CHILDREN ??!!

symbiosis

Active member
Okay, here’s a tricky one….how does everyone feel about children??

From what I’ve seen at my SP support group, we seem much less likely to have them. Apart from the difficulties in meeting an appropriate partner, I wonder if SP makes up ‘reluctant’ to reproduce. One of my fears would be passing SP on to a child…..just couldn’t bear to think of doing that….especially the way the world is today…less tolerance for anyone with 'issues'.

I have a number of other reasons why I probably won’t have any. It makes me a bit sad sometimes, but I think that having kids is such a BIG responsibility that I would need to be really sure.

I’m sure my SP is also a big part of this. I’m frightened of other people’s kids, let alone having my own 24/7! Even though I can talk quite well to adults now, I freeze up around mini people…

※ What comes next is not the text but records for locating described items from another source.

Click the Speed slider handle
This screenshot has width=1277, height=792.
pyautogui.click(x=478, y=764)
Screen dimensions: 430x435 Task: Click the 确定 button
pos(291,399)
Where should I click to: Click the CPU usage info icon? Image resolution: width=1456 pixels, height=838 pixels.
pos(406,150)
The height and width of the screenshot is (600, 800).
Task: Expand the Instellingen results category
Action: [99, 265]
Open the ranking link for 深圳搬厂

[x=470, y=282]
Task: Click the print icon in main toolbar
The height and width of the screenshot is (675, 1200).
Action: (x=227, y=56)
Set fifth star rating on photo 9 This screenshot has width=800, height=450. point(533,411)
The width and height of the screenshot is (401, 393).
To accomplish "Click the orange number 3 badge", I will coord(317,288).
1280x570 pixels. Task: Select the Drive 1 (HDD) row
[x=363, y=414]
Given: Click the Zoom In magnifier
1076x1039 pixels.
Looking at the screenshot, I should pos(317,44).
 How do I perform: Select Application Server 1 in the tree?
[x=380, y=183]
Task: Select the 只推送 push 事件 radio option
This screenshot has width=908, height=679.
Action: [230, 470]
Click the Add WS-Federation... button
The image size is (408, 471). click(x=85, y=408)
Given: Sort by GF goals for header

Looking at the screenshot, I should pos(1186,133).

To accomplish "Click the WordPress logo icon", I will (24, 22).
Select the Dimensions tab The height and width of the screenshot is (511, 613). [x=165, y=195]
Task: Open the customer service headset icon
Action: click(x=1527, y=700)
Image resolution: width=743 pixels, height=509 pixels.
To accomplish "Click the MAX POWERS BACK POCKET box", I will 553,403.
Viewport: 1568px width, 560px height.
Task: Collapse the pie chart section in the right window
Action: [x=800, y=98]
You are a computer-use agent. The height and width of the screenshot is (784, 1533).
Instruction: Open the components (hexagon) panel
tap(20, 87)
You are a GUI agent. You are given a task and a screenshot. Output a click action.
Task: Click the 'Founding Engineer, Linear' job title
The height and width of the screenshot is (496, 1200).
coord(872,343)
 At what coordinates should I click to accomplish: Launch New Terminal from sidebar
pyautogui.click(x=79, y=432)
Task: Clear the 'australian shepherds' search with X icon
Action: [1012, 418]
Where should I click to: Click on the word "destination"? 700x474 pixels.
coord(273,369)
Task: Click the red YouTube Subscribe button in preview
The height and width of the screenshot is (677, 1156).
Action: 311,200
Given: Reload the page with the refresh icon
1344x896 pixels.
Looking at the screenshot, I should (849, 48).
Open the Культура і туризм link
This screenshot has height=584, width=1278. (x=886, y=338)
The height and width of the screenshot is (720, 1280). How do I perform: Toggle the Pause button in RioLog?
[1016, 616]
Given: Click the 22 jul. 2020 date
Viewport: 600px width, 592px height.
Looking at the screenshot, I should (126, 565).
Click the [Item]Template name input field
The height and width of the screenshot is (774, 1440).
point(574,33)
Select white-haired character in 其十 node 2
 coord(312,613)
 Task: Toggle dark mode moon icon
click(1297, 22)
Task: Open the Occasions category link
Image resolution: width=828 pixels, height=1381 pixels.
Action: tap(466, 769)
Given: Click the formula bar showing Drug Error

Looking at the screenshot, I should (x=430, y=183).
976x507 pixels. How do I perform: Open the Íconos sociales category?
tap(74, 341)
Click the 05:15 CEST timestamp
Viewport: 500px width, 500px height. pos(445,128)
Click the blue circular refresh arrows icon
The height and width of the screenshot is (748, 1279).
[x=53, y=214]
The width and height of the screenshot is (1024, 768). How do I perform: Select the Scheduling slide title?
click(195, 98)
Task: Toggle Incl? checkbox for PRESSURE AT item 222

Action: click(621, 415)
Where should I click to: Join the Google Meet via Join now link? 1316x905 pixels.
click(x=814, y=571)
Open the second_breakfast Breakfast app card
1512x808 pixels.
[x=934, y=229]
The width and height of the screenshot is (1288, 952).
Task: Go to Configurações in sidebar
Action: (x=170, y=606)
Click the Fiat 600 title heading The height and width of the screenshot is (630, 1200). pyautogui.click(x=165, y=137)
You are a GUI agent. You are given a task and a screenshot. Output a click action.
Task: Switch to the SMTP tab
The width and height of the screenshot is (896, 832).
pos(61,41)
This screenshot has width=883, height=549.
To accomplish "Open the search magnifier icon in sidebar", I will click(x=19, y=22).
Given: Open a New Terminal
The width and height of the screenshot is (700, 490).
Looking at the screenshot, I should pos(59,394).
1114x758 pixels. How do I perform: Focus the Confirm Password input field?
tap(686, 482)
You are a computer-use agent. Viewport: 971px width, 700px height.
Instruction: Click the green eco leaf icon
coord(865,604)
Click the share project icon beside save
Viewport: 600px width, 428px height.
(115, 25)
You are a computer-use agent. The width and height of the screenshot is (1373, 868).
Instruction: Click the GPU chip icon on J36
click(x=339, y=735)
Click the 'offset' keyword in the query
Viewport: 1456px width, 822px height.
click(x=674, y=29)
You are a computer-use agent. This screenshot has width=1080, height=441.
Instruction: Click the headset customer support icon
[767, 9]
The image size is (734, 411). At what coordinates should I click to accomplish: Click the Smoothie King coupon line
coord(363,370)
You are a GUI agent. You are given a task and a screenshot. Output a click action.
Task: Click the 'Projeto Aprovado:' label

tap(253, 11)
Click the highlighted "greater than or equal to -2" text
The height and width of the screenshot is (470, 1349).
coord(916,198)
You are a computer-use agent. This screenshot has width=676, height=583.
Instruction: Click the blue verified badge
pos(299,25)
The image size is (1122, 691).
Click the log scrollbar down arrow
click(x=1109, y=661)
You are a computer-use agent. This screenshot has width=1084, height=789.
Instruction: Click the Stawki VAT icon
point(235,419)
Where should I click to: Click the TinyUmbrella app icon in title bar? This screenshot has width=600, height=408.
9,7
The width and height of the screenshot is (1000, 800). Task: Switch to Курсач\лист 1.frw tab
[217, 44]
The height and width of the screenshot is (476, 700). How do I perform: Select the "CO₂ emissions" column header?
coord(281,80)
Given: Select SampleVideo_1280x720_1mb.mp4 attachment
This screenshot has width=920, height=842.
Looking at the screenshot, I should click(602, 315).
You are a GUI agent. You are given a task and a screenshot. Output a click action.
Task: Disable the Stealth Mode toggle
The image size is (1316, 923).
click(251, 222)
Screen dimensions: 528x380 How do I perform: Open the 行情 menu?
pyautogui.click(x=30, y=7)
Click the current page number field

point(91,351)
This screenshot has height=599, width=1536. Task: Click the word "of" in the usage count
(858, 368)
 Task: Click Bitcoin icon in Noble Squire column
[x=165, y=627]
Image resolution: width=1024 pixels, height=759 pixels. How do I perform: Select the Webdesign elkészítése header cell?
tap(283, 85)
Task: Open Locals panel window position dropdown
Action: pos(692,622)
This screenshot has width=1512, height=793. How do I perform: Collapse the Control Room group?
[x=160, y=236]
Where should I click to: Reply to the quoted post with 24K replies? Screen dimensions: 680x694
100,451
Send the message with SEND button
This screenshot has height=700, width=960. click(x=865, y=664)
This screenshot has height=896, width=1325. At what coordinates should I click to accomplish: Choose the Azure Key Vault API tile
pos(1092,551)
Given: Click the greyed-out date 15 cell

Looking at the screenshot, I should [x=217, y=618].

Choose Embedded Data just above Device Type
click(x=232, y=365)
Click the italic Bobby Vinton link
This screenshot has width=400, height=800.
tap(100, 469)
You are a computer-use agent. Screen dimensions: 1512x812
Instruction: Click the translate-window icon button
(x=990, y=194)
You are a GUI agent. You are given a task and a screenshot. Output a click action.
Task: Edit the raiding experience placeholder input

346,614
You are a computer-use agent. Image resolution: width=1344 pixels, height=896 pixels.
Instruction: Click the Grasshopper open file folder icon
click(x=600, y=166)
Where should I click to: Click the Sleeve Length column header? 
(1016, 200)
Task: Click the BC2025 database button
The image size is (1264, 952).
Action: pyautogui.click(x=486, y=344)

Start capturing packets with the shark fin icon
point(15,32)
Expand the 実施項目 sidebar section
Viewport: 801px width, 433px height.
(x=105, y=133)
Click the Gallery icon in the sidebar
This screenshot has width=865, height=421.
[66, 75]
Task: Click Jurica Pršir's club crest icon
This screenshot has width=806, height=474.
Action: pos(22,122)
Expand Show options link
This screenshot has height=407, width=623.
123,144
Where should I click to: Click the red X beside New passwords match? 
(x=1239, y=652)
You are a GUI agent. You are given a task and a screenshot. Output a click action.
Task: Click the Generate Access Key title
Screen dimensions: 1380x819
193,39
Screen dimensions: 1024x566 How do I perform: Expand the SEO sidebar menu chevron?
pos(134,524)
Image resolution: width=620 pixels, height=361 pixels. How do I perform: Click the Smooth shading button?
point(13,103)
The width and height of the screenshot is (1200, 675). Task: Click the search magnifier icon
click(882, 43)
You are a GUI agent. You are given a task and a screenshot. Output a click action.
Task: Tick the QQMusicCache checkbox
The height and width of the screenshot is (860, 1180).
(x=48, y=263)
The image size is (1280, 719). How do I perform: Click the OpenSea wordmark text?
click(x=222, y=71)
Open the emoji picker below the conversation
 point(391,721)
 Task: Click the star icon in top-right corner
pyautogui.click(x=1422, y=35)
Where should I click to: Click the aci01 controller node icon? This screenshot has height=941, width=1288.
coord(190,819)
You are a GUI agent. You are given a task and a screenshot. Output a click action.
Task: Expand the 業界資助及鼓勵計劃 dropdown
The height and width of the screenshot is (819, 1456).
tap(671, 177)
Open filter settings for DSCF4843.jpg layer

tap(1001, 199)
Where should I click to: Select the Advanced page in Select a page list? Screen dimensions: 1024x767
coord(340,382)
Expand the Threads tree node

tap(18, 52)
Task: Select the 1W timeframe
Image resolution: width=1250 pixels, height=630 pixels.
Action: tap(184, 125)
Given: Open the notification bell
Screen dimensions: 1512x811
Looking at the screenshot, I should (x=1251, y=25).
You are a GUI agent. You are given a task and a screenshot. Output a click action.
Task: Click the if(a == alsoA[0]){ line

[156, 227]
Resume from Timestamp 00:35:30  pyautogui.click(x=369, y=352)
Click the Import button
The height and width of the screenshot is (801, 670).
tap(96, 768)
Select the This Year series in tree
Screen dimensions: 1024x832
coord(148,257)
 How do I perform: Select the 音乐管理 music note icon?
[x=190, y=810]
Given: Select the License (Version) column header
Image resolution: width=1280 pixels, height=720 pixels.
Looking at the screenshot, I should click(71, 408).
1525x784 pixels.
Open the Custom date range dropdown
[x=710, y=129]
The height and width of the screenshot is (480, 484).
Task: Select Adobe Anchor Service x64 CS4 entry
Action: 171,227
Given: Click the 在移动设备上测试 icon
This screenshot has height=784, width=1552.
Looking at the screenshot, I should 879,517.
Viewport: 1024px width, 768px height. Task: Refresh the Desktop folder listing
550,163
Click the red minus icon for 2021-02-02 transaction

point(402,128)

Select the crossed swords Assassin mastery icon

Anyway, how does everyone feel about children? Do you plan to have/not have any? Does SP make you reluctant or fearful of the consequences if you do? I reckon this is a huge issue…

Cheers, Symbiosis :p
 

Ostrich

New member
Hi there..

I have 2 children. On my bad days, I feel they're missing out, but for the most part, having them has made me face more than I ever had to before they came along. You will never know love till you have your OWN child.. cliche, but very very true. That love will make you climb the highest mountain just to see them smile! I have to credit them for saving me from a life time of solitude.. because most days I fear leaving my home, but I do it for them, so they DON'T miss out and so they will NEVER be like me and at the same time, they are bringing me out of my shell. I will never be cured of this, but they give me strength... half the time, I face the world with them and wonder why I was so afraid to begin with.. but of course, the very next day I'm afraid all over again.. but you face life for them! Keeping them from feeling the way I do is what drives me to live life, even if it's a mask. My children are very outgoing, happy, loving human beings and I have every confidence they will be the same as grown men and I'm so proud of them and ME for that :)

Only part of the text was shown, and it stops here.